[WORKING DATA — start]
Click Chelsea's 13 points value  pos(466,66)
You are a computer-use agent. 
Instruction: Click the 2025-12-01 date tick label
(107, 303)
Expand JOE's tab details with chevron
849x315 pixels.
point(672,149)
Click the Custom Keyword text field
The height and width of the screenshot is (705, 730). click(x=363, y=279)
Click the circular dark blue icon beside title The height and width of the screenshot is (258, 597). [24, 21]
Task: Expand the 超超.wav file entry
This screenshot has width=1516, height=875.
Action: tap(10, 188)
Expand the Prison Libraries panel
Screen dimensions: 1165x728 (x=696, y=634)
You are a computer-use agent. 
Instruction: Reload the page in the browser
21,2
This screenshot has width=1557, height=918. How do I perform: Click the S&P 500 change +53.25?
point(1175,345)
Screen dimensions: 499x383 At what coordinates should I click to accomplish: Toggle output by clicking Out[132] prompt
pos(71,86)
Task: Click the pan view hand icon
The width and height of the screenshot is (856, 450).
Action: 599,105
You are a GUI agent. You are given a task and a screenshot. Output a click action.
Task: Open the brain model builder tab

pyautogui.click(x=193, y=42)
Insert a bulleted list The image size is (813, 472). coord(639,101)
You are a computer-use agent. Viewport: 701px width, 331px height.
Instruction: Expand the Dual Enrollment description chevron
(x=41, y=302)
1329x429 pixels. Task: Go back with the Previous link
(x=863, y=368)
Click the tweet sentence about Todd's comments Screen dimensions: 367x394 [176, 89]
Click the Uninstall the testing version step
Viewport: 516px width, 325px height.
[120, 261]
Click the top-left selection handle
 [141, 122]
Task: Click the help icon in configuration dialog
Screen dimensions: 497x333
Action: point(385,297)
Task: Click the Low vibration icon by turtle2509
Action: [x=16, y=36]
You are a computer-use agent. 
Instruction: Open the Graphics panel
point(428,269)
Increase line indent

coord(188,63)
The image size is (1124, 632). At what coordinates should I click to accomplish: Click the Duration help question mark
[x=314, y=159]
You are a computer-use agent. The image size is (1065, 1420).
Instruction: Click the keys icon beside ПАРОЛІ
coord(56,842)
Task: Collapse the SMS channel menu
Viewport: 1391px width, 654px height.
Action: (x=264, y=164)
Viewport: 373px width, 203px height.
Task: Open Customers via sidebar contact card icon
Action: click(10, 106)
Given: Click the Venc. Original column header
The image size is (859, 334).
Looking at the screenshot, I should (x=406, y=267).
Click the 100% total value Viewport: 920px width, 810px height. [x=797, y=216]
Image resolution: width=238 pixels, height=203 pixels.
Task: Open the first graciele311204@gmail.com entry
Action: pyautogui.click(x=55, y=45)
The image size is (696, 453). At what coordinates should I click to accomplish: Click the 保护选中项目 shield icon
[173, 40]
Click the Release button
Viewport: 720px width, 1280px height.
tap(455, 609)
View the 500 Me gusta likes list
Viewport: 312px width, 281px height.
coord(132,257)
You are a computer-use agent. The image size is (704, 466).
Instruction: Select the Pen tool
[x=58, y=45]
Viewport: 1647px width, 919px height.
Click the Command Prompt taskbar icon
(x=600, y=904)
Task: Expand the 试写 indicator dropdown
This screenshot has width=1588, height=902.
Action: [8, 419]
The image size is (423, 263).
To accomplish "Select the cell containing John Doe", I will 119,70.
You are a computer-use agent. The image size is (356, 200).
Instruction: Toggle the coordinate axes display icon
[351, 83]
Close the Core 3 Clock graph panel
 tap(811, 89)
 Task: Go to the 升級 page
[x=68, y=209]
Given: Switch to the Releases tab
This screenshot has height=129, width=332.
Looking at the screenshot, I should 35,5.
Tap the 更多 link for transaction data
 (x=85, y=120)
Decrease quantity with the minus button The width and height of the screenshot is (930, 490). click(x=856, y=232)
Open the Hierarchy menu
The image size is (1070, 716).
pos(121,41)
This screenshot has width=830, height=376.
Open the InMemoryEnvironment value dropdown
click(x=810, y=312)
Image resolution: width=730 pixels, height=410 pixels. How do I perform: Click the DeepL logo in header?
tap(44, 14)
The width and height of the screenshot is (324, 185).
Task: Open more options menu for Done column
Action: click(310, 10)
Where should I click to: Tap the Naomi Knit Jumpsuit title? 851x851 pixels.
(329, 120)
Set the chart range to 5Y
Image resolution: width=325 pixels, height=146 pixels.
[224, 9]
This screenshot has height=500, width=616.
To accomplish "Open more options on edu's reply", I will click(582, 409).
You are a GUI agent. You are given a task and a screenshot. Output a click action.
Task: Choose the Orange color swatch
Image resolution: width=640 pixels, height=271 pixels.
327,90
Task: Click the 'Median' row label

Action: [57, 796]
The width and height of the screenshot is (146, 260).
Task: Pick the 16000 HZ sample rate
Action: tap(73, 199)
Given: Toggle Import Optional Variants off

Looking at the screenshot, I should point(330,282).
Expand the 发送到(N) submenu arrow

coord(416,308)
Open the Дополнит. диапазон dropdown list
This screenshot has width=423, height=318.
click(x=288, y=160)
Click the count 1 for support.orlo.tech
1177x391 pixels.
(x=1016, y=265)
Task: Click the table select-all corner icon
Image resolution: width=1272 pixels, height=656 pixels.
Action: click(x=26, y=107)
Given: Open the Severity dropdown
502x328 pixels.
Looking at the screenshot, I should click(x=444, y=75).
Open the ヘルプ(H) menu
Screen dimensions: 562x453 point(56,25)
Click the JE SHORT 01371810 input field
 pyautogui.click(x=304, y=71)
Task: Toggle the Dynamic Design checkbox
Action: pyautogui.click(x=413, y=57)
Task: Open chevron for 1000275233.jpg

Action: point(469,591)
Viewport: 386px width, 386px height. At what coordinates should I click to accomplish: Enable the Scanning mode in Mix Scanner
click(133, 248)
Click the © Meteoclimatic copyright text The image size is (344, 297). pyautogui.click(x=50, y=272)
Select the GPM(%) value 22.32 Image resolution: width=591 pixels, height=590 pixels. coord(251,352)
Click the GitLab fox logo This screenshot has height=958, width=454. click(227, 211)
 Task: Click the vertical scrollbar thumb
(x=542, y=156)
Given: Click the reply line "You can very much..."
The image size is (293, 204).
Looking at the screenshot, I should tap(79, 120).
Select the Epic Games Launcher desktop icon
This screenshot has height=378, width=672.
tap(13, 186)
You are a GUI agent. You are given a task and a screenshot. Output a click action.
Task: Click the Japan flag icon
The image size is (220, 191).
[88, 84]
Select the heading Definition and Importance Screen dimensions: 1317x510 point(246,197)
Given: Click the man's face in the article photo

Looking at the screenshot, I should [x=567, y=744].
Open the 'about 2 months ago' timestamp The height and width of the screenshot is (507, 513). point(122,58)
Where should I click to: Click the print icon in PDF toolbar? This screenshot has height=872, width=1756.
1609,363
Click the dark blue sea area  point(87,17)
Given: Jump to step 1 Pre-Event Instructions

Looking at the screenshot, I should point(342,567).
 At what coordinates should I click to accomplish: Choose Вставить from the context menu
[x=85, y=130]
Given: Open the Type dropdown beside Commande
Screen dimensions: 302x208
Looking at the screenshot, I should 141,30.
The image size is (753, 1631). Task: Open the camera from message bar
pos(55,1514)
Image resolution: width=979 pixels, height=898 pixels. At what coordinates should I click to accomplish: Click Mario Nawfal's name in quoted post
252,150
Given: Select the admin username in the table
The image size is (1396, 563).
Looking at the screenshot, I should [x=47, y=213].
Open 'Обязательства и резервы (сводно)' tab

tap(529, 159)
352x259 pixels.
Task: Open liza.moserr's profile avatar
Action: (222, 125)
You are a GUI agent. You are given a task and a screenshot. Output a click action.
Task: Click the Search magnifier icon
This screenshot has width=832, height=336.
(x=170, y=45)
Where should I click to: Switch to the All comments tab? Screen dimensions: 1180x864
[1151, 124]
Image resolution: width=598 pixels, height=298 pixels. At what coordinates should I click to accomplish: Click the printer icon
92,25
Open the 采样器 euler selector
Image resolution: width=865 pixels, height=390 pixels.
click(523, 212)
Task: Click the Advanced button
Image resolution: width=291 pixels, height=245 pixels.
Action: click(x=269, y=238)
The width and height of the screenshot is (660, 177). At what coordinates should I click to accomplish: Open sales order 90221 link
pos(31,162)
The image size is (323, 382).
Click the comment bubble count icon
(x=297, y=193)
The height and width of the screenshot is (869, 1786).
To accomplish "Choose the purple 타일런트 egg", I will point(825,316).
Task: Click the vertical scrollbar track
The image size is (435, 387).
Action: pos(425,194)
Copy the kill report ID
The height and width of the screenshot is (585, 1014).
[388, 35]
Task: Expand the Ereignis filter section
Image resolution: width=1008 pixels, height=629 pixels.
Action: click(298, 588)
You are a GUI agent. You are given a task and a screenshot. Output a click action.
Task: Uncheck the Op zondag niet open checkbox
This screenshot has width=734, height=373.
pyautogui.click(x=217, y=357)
[WORKING DATA — finish]
:: THE TASK ::
The answer should consist of every line above in which "blue" appears.

:: SOLUTION ::
Click the circular dark blue icon beside title The height and width of the screenshot is (258, 597). [24, 21]
Click the dark blue sea area  point(87,17)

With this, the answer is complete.